What is a mine’s equipment? What does it include? What is considered an access road to a mining operation?

These are, you might think, simple, perhaps even banal questions. Think again: the answer to these questions represents the difference between millions of dollars in property taxes pouring into the coffers of municipalities and mining companies across Québec holding on to them.

The Administrative Tribunal of Québec (Immovable Property Division) (hereinafter “TAQ”) was confronted by these questions as part of an appeal lodged by Bloom Lake General Partner Limited against the City of Fermont1.

The underlying principle is simple: municipal taxation is essentially applied as a function of the values entered on the property assessment roll. It is the responsibility of the assessor2 to determine the composition of each assessment unit, what immovables are to be entered on the property assessment role and what their value is.

The law3 provides that certain immovables are not to be entered on the role. Accordingly, their value has no impact on the taxes that can be collected by municipalities.

Among the immovables excluded from the role:

  • “galleries,
  • shafts,
  • excavations,
  • tunnels

Hence the importance of the questions asked above.

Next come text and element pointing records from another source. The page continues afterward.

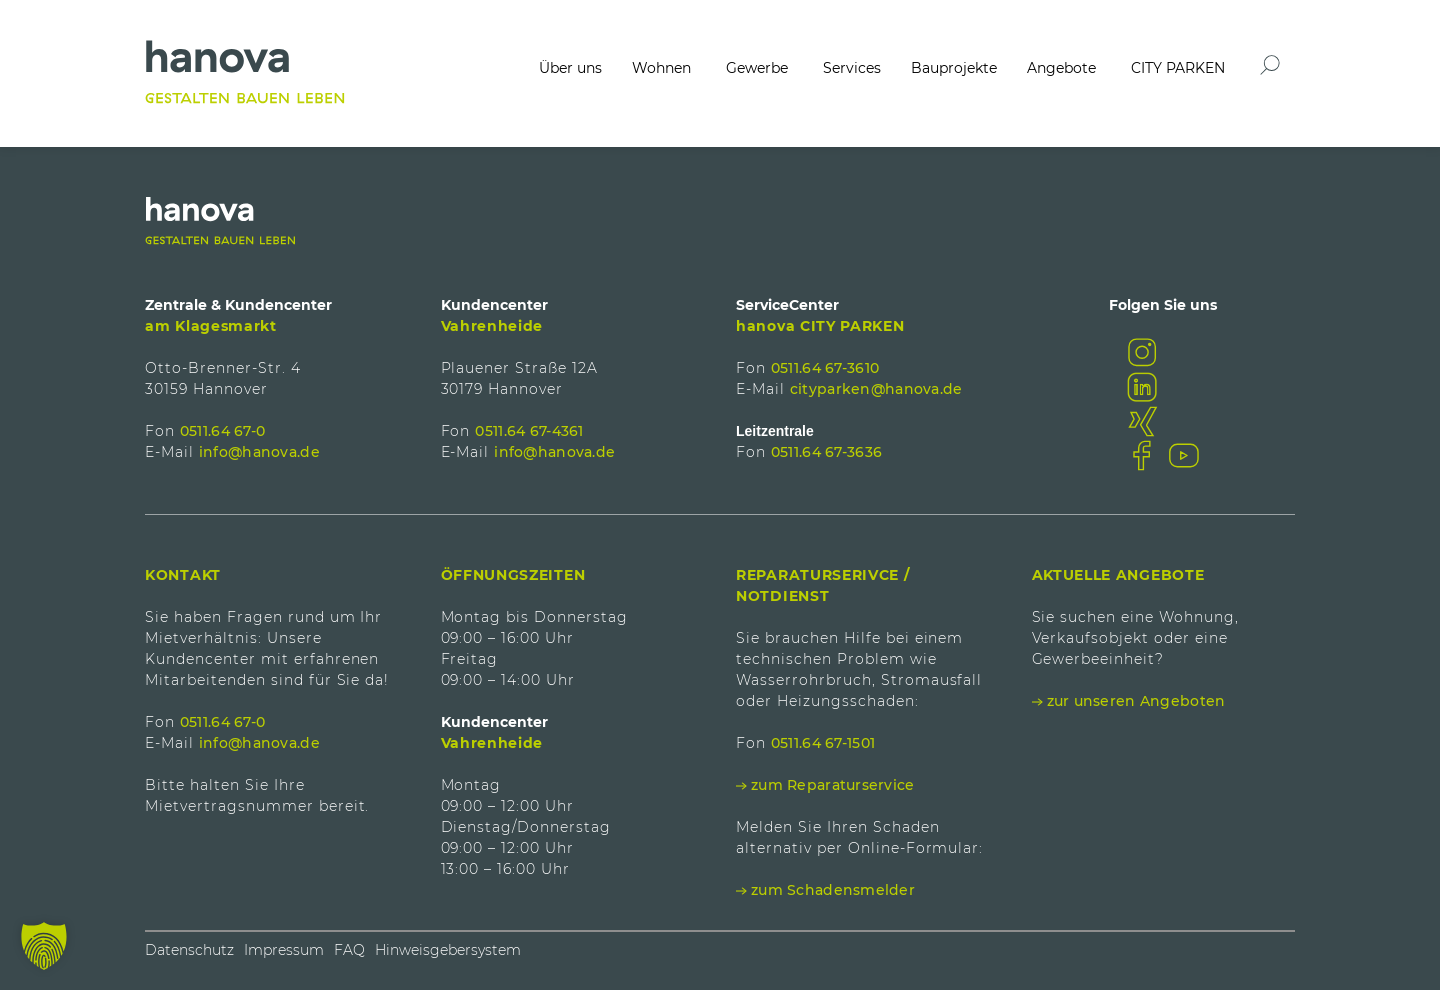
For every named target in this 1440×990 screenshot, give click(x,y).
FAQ (349, 950)
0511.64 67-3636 (826, 452)
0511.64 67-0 (222, 431)
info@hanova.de (259, 452)
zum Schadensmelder (833, 890)
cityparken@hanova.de (876, 389)
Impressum (284, 950)
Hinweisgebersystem (448, 950)
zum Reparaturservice (833, 785)
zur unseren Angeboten (1136, 701)
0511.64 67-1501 (823, 743)
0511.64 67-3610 (825, 368)
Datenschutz (189, 950)
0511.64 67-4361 (529, 431)
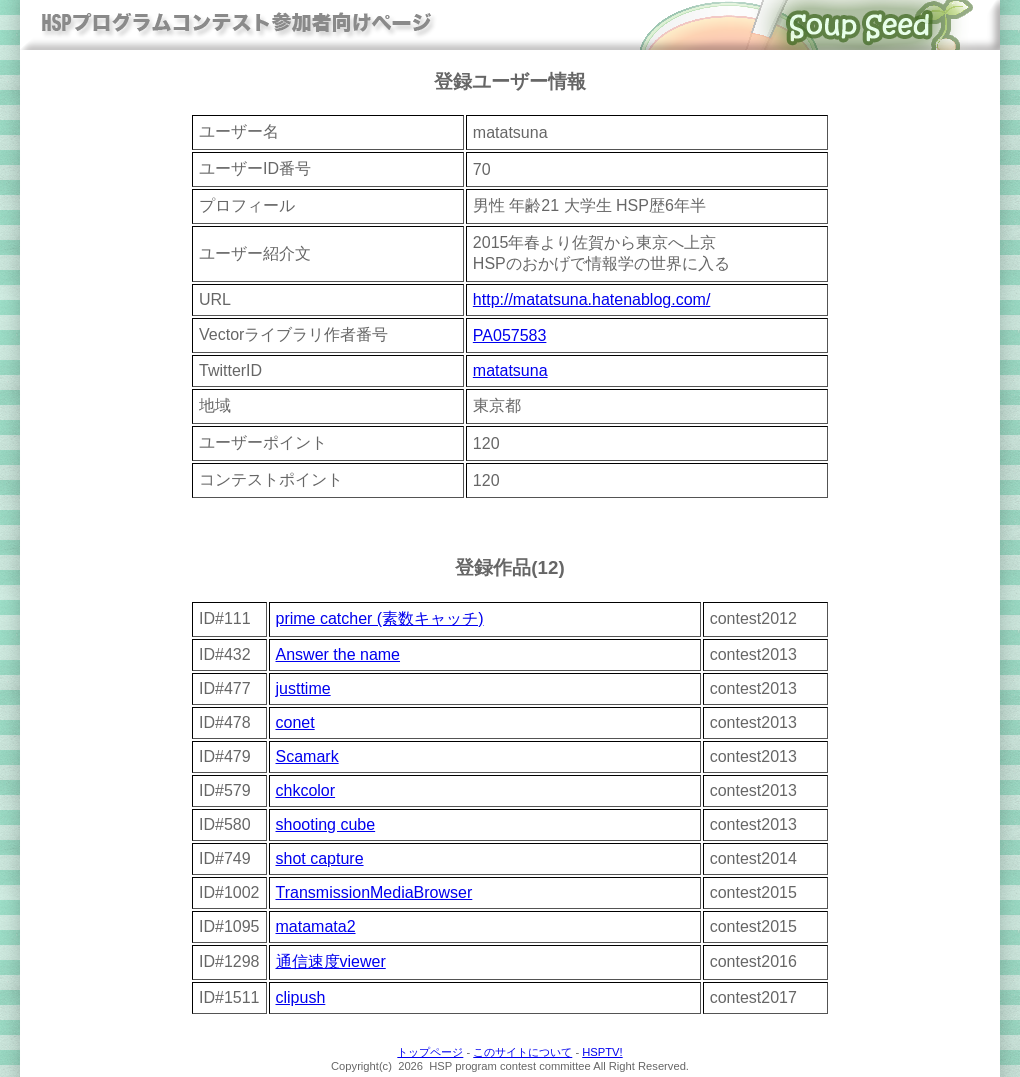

With respect to a mine’s equipment, Bloom Lake argued that the equipment of a mine should be taken to refer to all the steps in the operation of a mine, from the extraction of the ore to its marketing and including its processing. Instead, the TAQ adopted a more limited interpretation of the concept of mine equipment that included only the equipment used to extract the ore.

As for the concept of an access road to a mining operation, Bloom Lake claimed that it included all the roads located within the mining operation, i.e. all the roads used by vehicles in the mining operation. Again here, the claim was not accepted by the TAQ, which instead circumscribed this concept to the road linking the public road to the entry gate of the mining operation.

If the TAQ had accepted the Bloom Lake interpretation, it could have had a serious financial impact for mining companies, which would have had a large part of their immovables that are included in their mining operation excluded from the assessment role.